From the sublime to the ridiculous.
And, Neil Gaiman:
While I was in Italy I kept noticing a phrase that repeated on the side of the bottles of Italian Mineral Water. "So-and-so's Mineral Water has a diuretic effect. Also it aids in the dilution and elimination of Uric Acid," it would say, sometimes in Italian and English, sometimes just in Italian, the phrasing changing slightly from bottle to bottle, each time as if it was promising some kind of miracle cure unique to that brand of mineral water.
I'd comment on it to Italians, every time I saw it, puzzled and delighted. "But surely, if you translate that out of impressive-phrase-on-the-side-of-the-bot
tle-language it means if you drink this water you will pee?" I said.
And they agreed that it did in fact mean that, and said that the Italians liked the fact it seemed to be conferring medical benefits and possible weight loss.
I think that they should go further, and put a note on the side of bottles of Italian mineral water indicating the failure to ingest such water, from those bottles or in any related form, will undoubtedly result in dehydration and inevitable death. I bet they'd clean up.
I wrote the following as part of a comment on a friend’s entry and figured i’d post it as a general PSA (one of these days i’m gonna make an entry of something like “Things you should know if you read my LJ,” but i probably won’t)

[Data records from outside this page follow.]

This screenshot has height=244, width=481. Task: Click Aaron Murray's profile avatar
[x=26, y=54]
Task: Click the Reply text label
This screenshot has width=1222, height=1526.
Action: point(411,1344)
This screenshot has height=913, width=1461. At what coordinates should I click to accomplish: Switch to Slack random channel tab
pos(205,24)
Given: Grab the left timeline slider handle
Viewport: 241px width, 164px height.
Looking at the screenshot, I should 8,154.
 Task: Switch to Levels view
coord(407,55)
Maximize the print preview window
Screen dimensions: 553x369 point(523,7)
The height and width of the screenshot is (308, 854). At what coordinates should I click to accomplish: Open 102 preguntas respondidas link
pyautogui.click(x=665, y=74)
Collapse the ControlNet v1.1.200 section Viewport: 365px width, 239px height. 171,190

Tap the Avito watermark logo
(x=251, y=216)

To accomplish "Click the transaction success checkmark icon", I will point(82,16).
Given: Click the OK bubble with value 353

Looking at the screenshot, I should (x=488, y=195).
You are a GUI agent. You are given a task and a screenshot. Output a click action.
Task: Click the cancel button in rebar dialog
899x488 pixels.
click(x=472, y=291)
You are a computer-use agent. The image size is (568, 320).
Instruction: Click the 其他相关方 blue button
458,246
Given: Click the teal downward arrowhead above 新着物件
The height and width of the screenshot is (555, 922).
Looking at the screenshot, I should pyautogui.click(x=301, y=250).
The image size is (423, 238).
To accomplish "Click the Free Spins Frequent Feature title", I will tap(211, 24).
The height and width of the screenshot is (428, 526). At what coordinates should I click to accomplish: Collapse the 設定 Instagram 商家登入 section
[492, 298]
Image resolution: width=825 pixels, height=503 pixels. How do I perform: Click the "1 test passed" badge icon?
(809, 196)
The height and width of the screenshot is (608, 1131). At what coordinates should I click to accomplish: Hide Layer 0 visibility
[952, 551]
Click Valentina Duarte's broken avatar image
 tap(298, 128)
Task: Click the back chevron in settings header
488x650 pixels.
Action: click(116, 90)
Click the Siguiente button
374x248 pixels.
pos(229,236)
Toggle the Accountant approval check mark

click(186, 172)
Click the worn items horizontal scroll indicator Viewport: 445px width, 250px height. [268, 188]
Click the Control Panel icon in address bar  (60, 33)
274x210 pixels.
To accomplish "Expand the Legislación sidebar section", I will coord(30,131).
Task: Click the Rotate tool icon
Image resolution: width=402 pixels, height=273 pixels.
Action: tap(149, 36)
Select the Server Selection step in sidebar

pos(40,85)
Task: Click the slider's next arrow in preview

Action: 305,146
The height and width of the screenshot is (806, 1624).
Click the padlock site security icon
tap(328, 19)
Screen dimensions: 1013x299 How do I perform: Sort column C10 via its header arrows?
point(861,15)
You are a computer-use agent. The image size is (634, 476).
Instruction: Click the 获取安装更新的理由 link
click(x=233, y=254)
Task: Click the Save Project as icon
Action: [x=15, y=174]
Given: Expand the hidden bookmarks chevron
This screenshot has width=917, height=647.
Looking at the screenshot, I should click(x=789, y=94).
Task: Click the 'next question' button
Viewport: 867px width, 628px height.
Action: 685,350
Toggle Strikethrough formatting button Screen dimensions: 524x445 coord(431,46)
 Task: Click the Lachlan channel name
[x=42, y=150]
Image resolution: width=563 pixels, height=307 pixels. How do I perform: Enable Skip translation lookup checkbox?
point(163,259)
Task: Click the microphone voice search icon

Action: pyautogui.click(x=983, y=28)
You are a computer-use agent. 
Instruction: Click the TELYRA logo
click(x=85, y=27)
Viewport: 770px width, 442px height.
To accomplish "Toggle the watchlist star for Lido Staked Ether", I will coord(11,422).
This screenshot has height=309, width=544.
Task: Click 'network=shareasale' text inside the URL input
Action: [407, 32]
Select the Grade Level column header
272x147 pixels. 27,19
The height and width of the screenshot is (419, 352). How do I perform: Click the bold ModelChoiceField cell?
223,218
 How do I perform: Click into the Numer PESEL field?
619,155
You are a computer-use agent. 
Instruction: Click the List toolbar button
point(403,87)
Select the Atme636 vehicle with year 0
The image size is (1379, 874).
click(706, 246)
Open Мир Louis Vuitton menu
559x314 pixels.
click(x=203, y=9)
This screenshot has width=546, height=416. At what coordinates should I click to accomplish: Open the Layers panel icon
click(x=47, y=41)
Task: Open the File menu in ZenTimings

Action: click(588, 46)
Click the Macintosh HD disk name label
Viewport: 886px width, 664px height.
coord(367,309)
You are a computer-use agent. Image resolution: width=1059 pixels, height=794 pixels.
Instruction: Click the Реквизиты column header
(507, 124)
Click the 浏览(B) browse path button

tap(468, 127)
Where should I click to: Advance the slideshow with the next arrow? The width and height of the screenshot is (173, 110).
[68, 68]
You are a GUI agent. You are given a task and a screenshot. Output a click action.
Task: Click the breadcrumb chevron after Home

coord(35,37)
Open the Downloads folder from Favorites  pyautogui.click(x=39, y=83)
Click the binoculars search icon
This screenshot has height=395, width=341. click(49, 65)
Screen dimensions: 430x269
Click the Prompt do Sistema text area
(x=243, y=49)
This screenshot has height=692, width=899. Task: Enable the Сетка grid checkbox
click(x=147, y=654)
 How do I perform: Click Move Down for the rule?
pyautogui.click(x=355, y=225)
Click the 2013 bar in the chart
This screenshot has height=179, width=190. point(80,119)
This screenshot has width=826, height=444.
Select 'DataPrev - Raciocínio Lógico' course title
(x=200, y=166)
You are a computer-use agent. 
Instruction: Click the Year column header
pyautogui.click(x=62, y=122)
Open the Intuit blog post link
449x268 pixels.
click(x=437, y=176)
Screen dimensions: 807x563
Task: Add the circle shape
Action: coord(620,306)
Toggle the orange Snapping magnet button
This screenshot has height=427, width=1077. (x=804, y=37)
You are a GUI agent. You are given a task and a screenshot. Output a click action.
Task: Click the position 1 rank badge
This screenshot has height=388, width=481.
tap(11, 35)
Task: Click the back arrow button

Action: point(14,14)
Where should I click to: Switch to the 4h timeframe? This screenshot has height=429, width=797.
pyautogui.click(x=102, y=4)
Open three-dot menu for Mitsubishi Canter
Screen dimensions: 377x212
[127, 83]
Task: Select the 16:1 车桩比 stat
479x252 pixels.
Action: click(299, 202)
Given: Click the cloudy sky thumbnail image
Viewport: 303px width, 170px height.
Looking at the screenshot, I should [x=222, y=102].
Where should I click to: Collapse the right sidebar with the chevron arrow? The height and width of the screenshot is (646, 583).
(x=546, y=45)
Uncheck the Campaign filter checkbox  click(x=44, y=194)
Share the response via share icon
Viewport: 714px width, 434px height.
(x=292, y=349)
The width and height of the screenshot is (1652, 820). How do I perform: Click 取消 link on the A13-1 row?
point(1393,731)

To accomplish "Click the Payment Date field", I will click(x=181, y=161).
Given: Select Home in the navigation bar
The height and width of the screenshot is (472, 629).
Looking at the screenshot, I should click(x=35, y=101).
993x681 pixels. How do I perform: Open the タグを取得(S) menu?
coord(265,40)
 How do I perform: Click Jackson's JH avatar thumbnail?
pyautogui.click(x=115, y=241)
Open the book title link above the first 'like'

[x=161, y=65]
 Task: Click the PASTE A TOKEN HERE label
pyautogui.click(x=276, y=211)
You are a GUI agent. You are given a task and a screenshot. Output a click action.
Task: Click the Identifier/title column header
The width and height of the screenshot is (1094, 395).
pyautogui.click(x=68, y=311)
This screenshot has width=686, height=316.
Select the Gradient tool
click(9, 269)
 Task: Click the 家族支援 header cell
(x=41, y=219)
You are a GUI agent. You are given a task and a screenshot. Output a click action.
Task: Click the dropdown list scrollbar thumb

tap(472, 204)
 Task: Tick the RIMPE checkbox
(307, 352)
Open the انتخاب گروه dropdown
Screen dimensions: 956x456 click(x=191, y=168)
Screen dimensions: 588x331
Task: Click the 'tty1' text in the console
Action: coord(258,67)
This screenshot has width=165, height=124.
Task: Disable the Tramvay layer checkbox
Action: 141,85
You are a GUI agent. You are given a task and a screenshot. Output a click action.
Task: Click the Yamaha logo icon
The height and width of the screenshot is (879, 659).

Don't update just because people expect it of you (or, since i admit i'm one of those people who worries if you're away for a while, just do a daily "I'm still alive. Don't wanna talk to anyone. Go away." or something) but don't censor yourself because you think people don't wanna hear it or shouldn't have to bear it or whatever. We're your friends. We listen because we want to. Everyone needs to know how much they can handle and act accordingly. I can only handle so many people i care about being in crisis and can only get deeply involved in so many situations at a time. I trust that my friends understand that just because i'm not commenting with lots of comfort and/or advice that it doesn't mean i don't care or that i don't wanna hear about it.
polymexina says that the How Much of a Smithie Are You? Quiz is woefully inadequate, and i’m inclined to agree. Feel free to add to our list of questions that would be in a better quiz.